MunkDev 09-18-15 10:17 AM

Code:

text = text:gsub("[\1\10\32\34\92#%%%'%(%)%*%+,%-%./%d:;<>=%[%]^{|}~]", space)
text = text:gsub("%s%a%s", space)
text = text:gsub("%s%a%s", space)
text = text:gsub("%s%s+", space)

This works, but repeats the operation twice to get rid of the cases where two single letters are separated by only one whitespace, such as..
Lua Code:
  1. -- Original code
  2. function someFunction(t,f) print(t,f) end
  3.  
  4. -- Step 1
  5. function someFunction t f print t f end
  6.  
  7. -- Step 2
  8. function someFunction f print f end
  9.  
  10. -- Step 3
  11. function someFunction  print  end
  12.  
  13. -- End result
  14. function someFunction print end

SDPhantom 09-18-15 01:20 PM

Quote:

Originally Posted by MunkDev (Post 311049)
Code:

text = text:gsub("[\1\10\32\34\92#%%%'%(%)%*%+,%-%./%d:;<>=%[%]^{|}~]", space)
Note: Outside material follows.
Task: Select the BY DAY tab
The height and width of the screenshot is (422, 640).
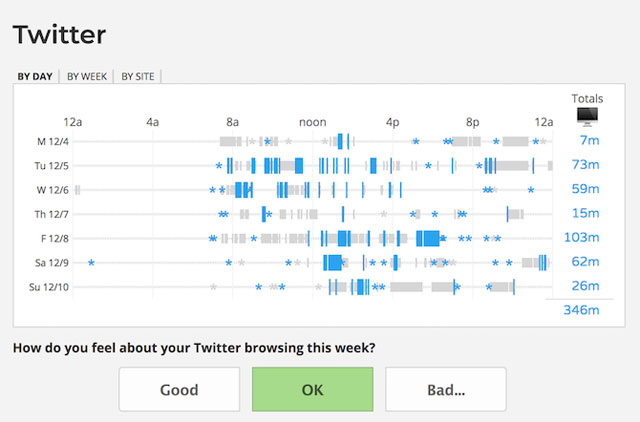Action: 35,75

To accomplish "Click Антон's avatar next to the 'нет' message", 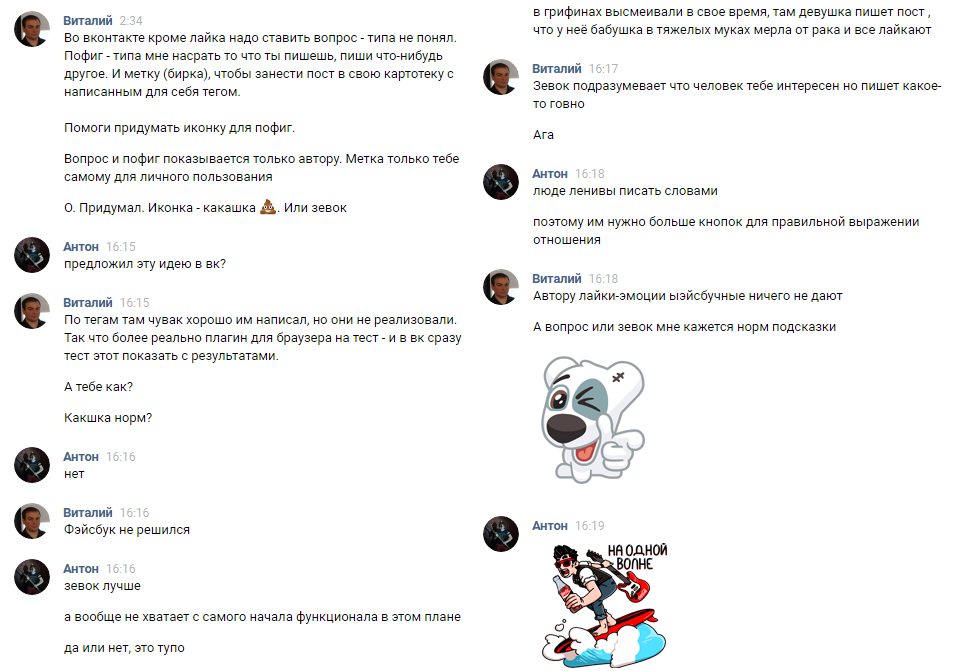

You might want to remove \32 because it ends up replacing spaces with itself.
The way Lua handles strings, there's no need to store it in a constant. It's actually using up more resources to do so.



Quote:

Originally Posted by MunkDev (Post 311030)
Code:

local space = strchar(32)

You should never use this function with a static number.
Just use a literal string in the gsub() call as noted previously.

semlar 09-18-15 02:04 PM

It's possible I'm misunderstanding what the goal is here, but why aren't you just matching the word pattern you're searching for?

eg.
Lua Code:
  1. for word in string.gmatch('function someFunction(t,f) print(t,f) end', '[_%a][_%w]+') do print(word) end

Code:

function
someFunction
print
end


MunkDev 09-19-15 02:24 AM

Quote:

Originally Posted by semlar (Post 311054)
It's possible I'm misunderstanding what the goal is here, but why aren't you just matching the word pattern you're searching for?

eg.
Lua Code:
  1. for word in string.gmatch('function someFunction(t,f) print(t,f) end', '[_%a][_%w]+') do print(word) end

This is a very simple and effective approach. Could you please break down how the pattern works?

semlar 09-19-15 01:02 PM

Quote:

Originally Posted by MunkDev (Post 311064)
This is a very simple and effective approach. Could you please break down how the pattern works?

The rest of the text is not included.